July 14, 2008

I Feel My Pain: Bill Clinton Enjoys Another Fatuous Vision

By: James Poulos

Here’s what worries him:

He cited statistics compiled by Bishop that found that in the 1976 presidential election, only 20 percent of the nation’s counties voted for Jimmy Carter or President Ford by more than a 20 percent margin.

By contrast, 48 percent of the nation’s counties in 2004 voted for John Kerry or President Bush by more than 20 points, Clinton said.

“We were sorting ourselves out by choosing to live with people that we agree with,” Clinton said.

Maybe. But the New Englanders and the Southerners who voted Democratic and Republican in 1976 haven’t moved around much since then. In fact, they’ve been diligently training their children to be even more partisan versions of their Nixon-era selves, which is sort of hard to imagine but apparently true. Who’s really been moving around? Rust Belters fleeing to the Sun Belt; urban whites fleeing to the ‘burbs; Mexicans streaming into border states; Asians into California? Have I missed any major movements? Oh yes: liberals into conservative mountain states like Colorado, New Mexico, and even Montana. Even, if I dare say so, Virginia and North Carolina. If Clinton is right, where are these purple states coming from? Polar partisanship is growing within states, not across large-scale regional encampments.

One can, and should, make the case that in fact large parts of the country that were radical or reactionary in the mid-’70s have chilled out today by quite striking degrees. San Francisco and New York City are vastly less insane than in those horrible years. And unquestionably the flat-out racism and Buchananite pitchforkism that moved through the South along George Wallace’s career trajectory has been modulated, dispersed, sold off, or caved in.

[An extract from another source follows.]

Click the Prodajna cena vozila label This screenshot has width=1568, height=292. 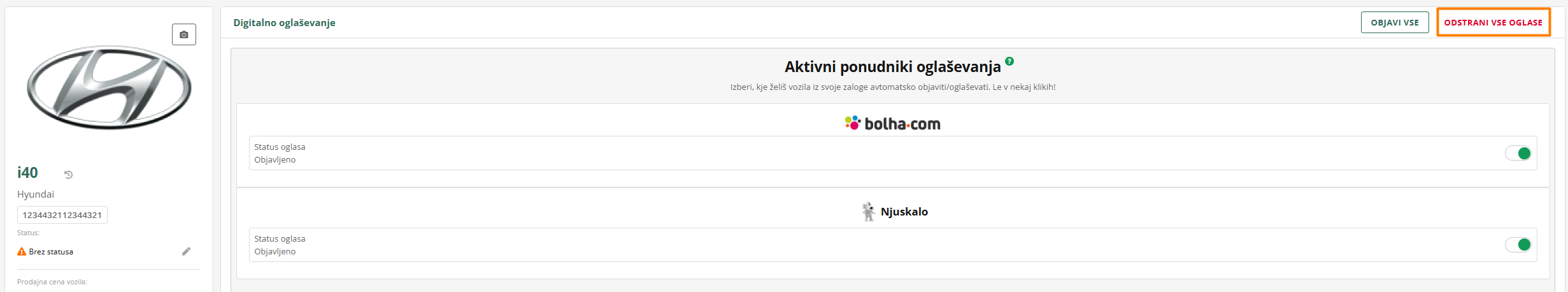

Bill Clinton, in short, is projecting, again, something he’s very good at doing very convincingly. But do not believe him. Self-sorting in America produces a gentler, not a more savage, nation. It is fluid and constant, always reassessing itself and creating gray areas, and it must not be confused with deepening and entrenching partisan attitudes among people and groups with longstanding political and cultural allegiances that travel wherever they go. This polarization is less a matter of population-sorting than it is politician-sorting: ritualistic disagreement on issues that should fall under the ambit of reason and common sense, and grotesque, animatronic agreement on issues about which Americans should once again have some kind of actual choice.